**WHAT THE TASK ASKS**
Everything from the line holding "Tap the 15 mph speed readout" through the end of the records should be printed exactly, apart from the pictures.

**DATA FOR PROCESSING**
-*-

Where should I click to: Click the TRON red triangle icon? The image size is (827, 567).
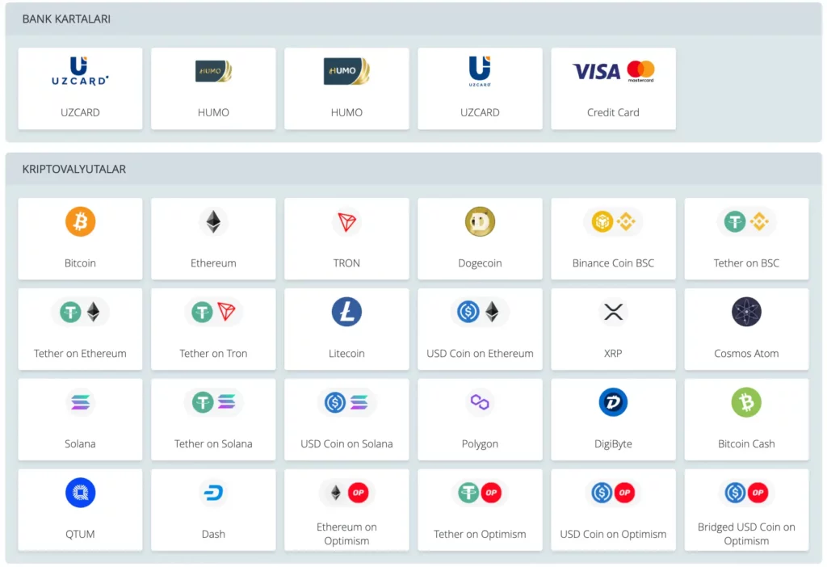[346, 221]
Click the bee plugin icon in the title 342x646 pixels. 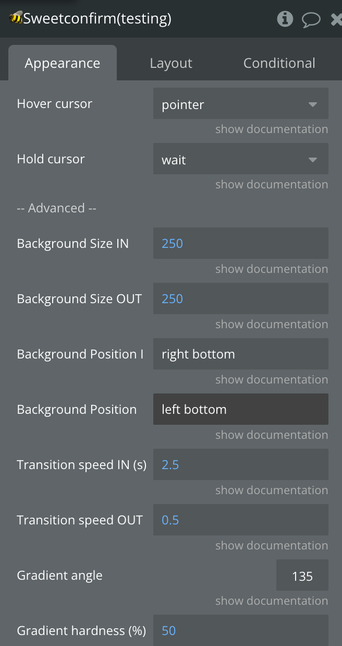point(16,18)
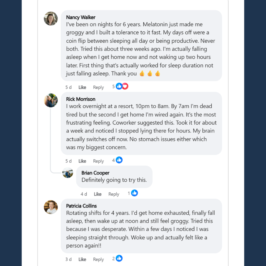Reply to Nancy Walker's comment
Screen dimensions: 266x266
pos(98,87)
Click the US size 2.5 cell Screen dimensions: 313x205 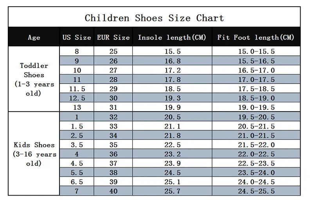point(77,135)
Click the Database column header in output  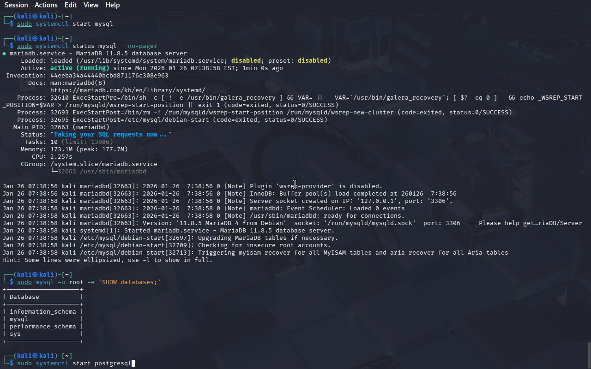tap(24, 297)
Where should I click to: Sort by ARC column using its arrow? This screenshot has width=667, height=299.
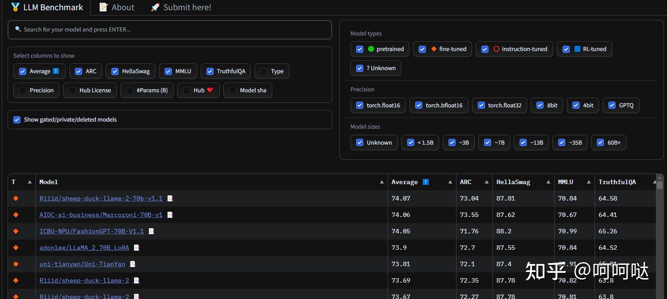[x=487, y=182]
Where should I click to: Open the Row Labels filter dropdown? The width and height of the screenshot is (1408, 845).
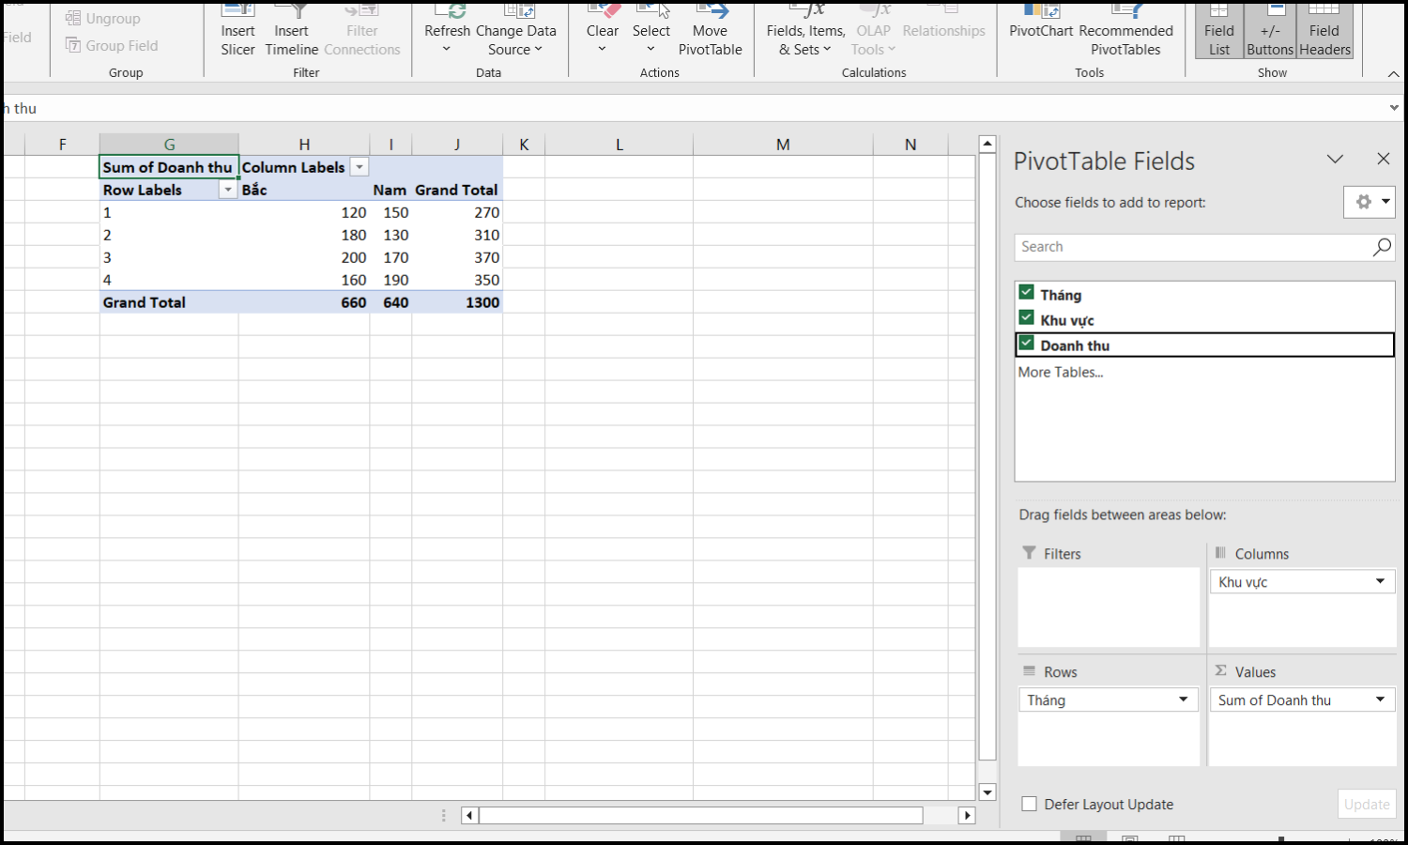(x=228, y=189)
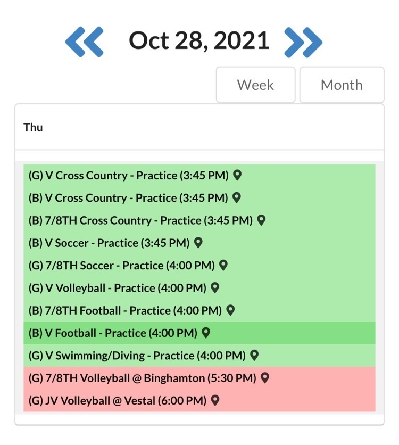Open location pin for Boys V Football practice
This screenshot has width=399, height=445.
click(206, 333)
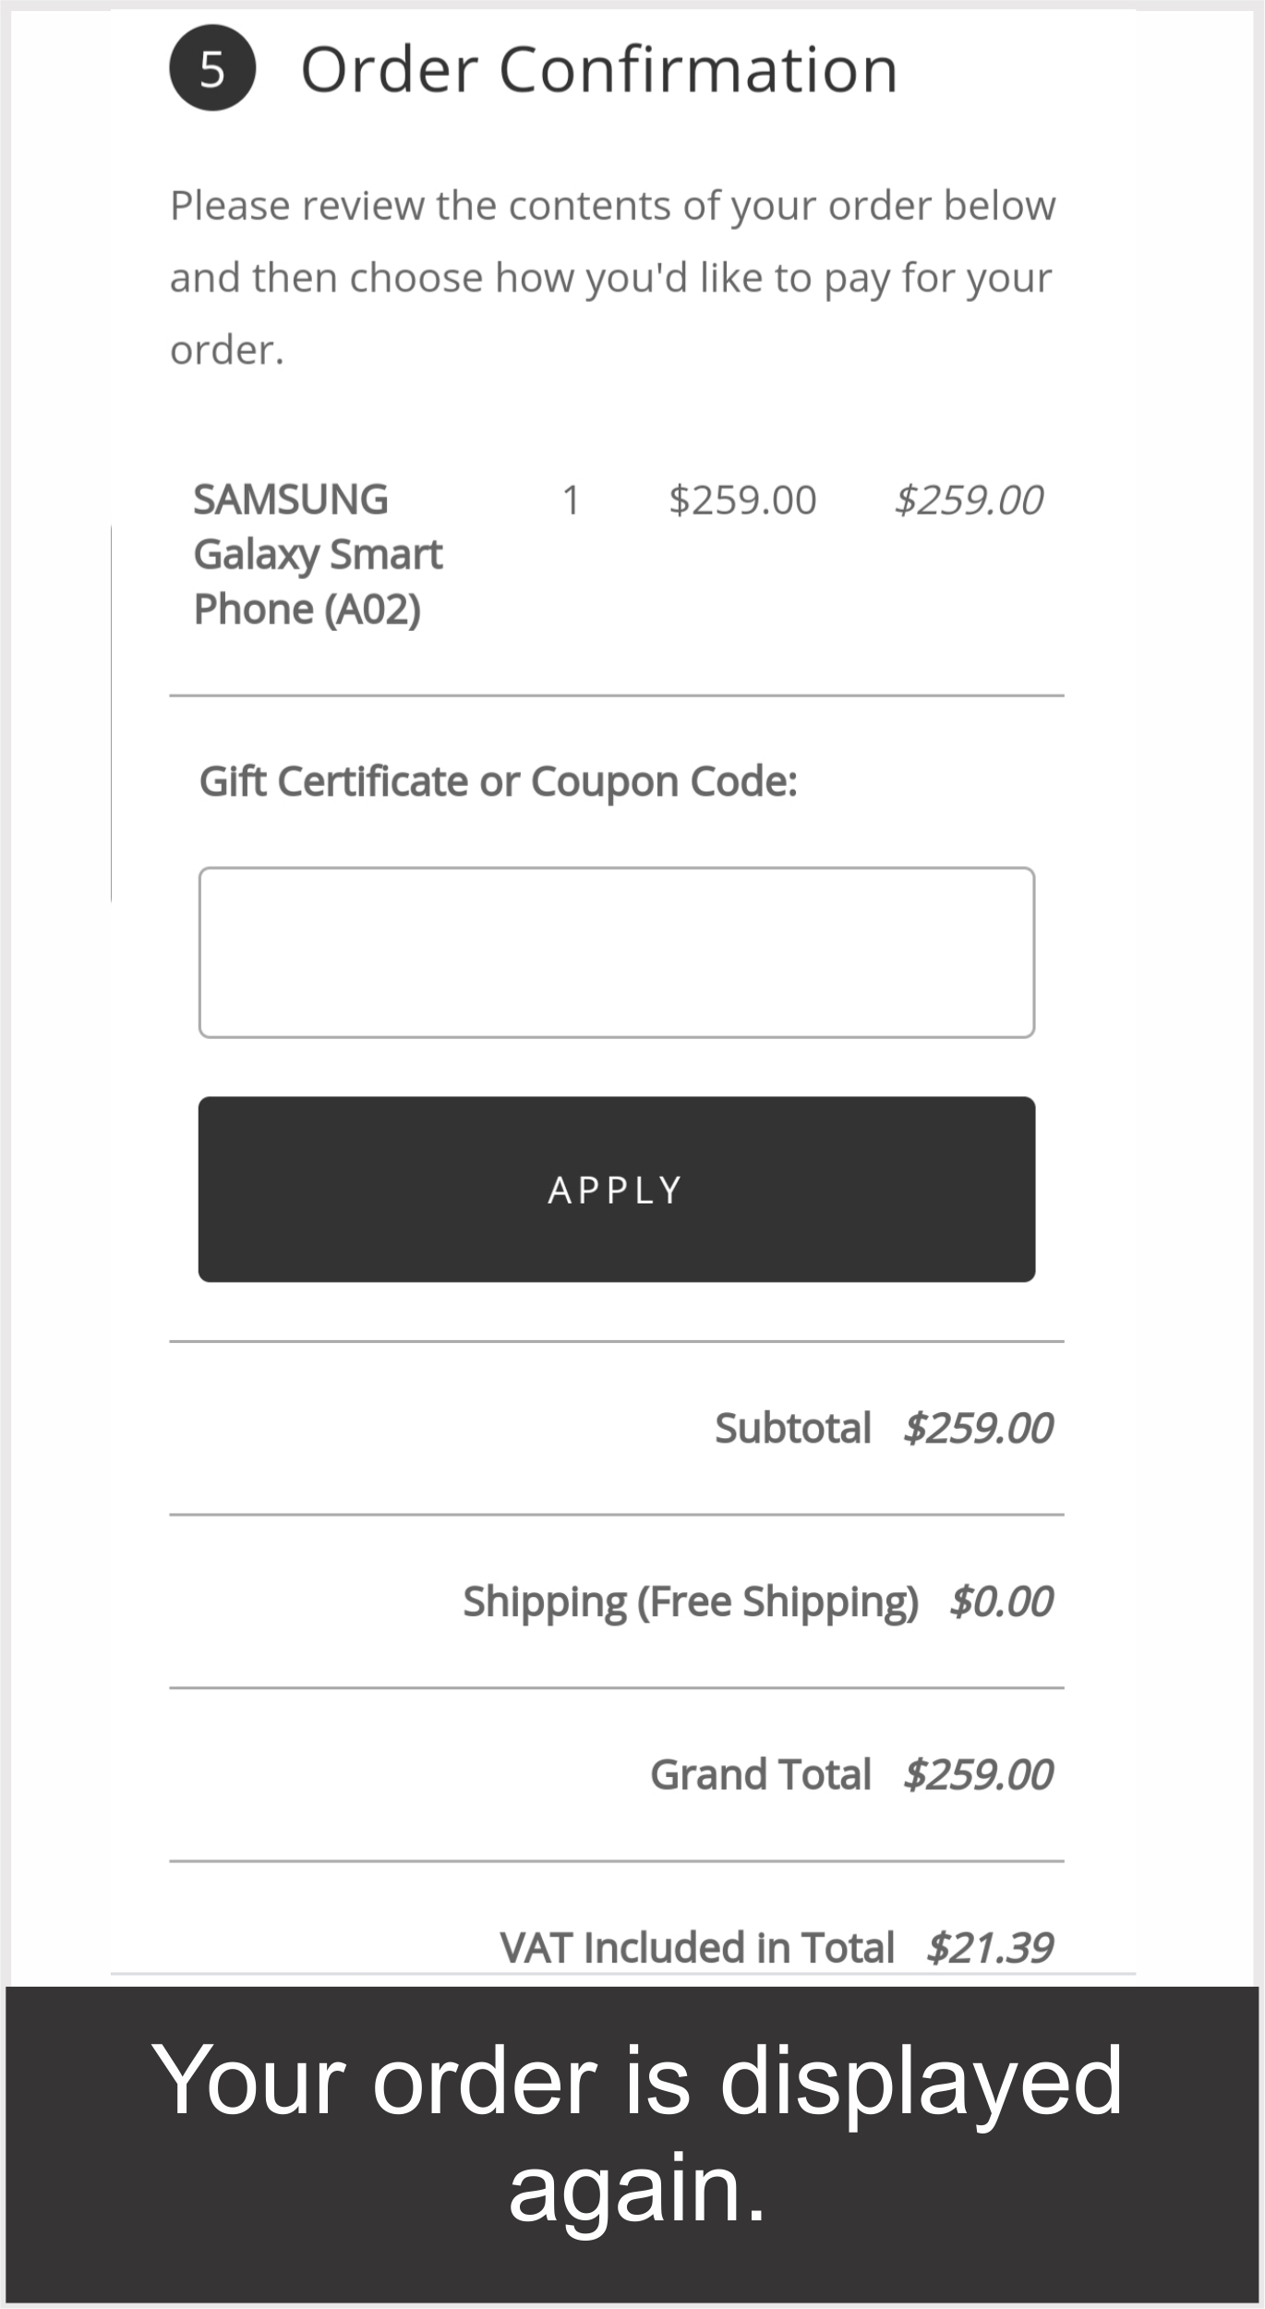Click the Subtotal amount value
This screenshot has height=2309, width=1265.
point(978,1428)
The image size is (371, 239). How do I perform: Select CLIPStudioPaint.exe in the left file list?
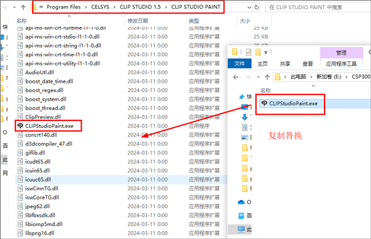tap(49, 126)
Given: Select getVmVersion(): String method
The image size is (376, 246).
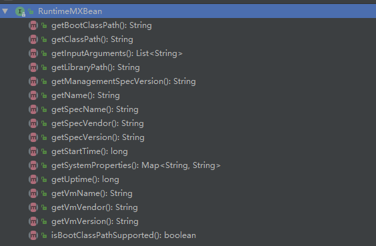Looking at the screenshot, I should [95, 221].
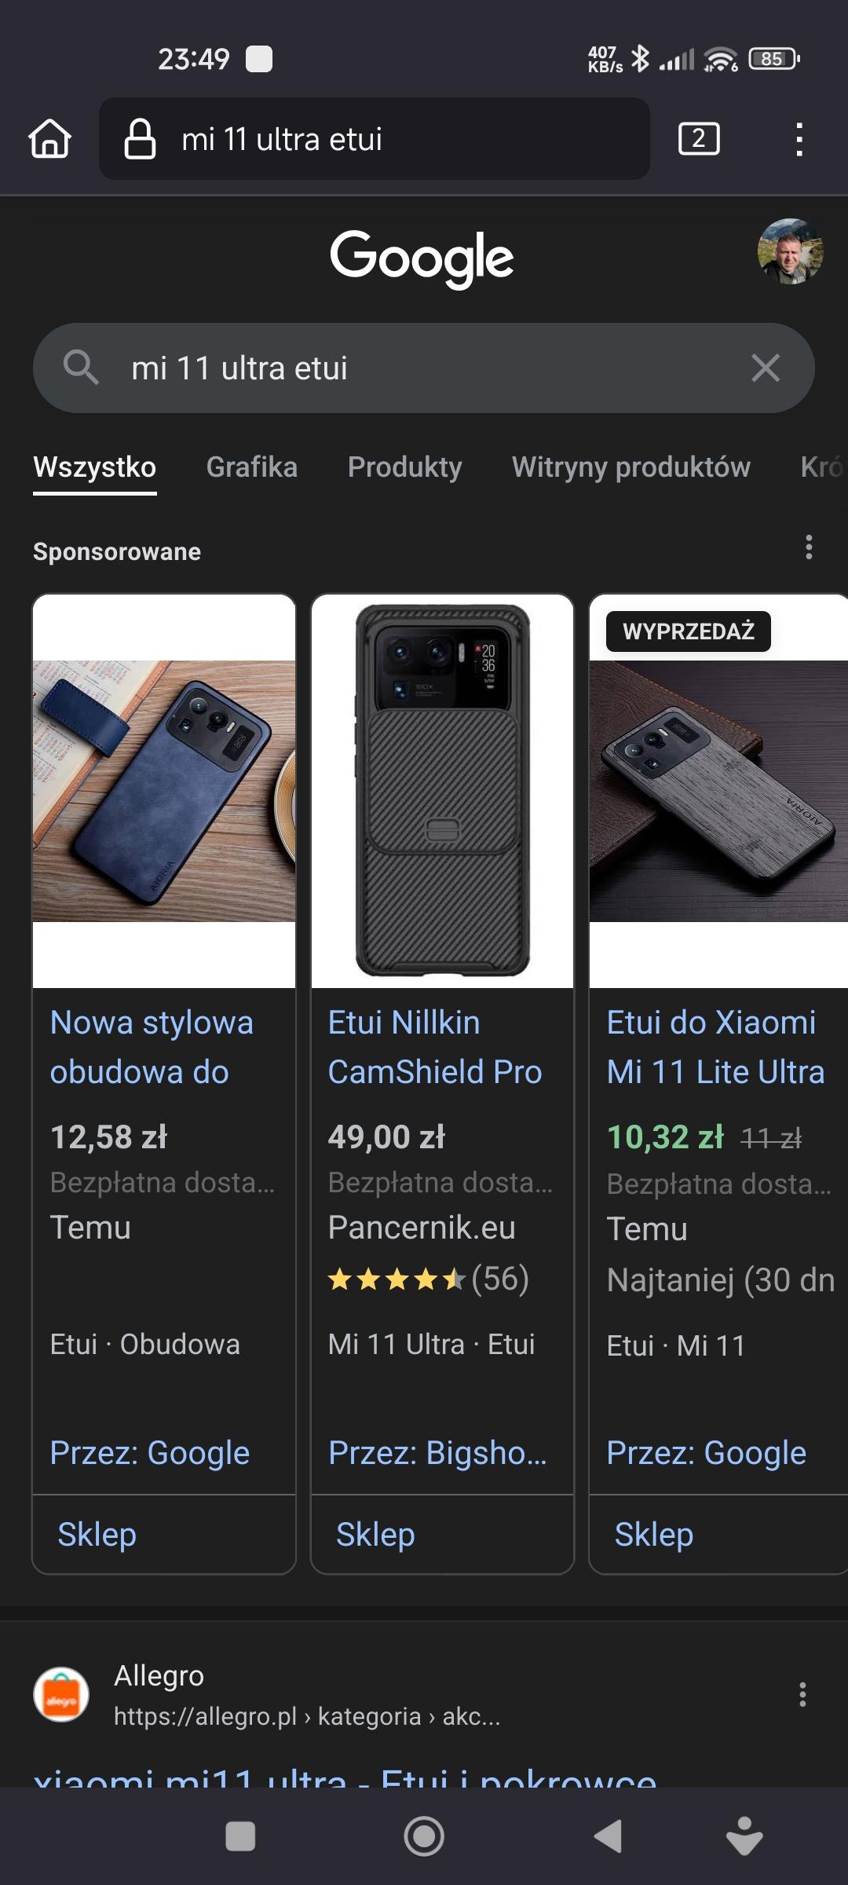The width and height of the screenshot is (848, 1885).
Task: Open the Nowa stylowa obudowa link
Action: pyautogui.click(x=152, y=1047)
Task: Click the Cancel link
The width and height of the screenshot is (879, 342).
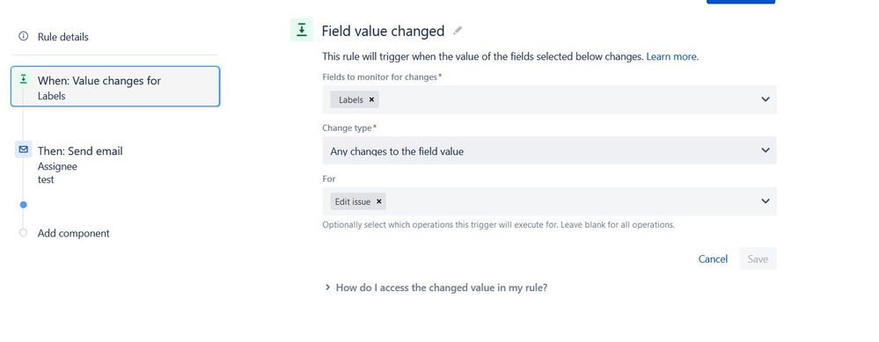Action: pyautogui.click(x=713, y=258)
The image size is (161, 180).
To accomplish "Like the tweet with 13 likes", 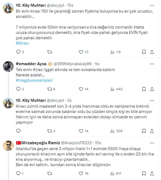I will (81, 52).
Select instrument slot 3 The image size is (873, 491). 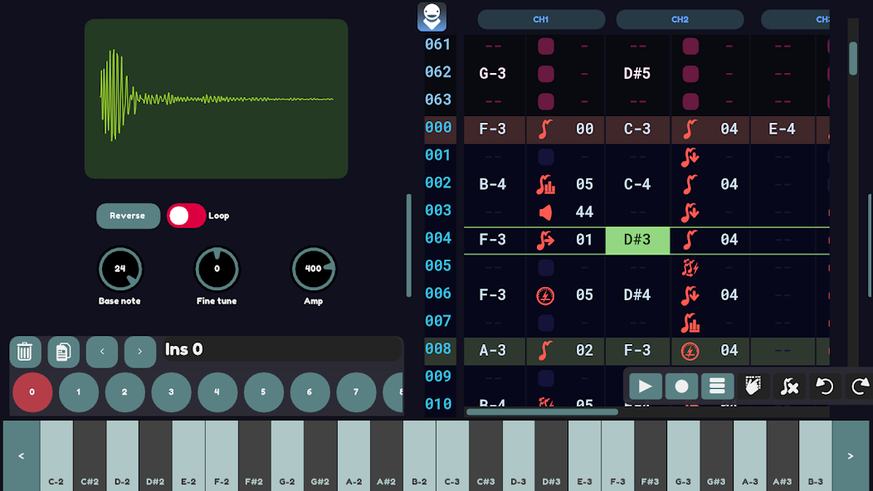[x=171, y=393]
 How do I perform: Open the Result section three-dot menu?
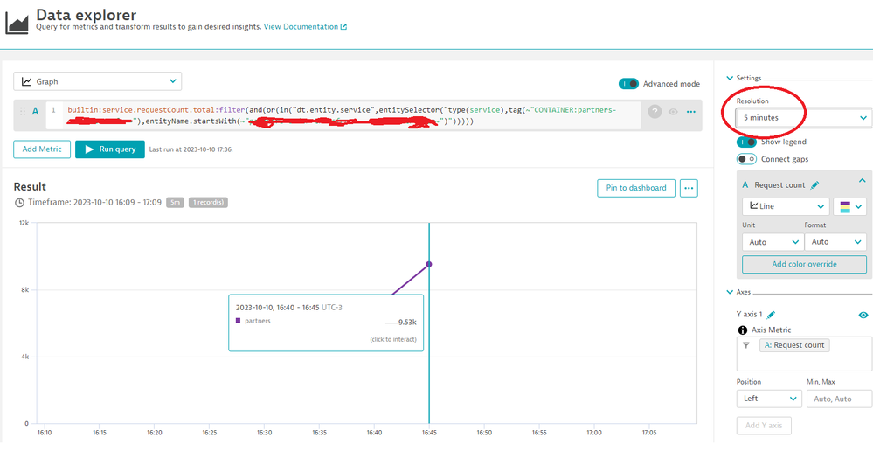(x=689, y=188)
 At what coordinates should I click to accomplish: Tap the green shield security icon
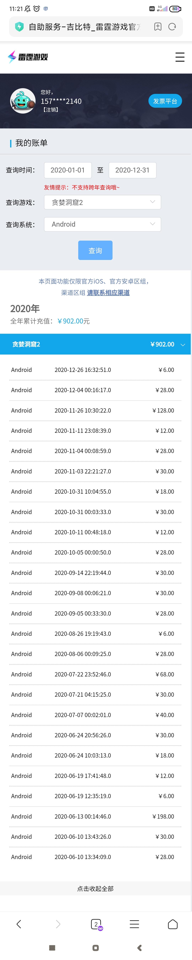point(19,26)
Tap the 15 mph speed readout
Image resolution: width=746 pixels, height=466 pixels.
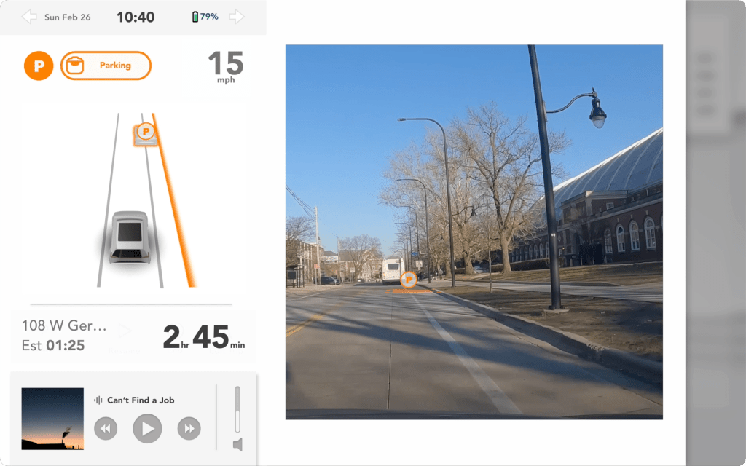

-*-

**RESULT**
Tap the 15 mph speed readout
Image resolution: width=746 pixels, height=466 pixels.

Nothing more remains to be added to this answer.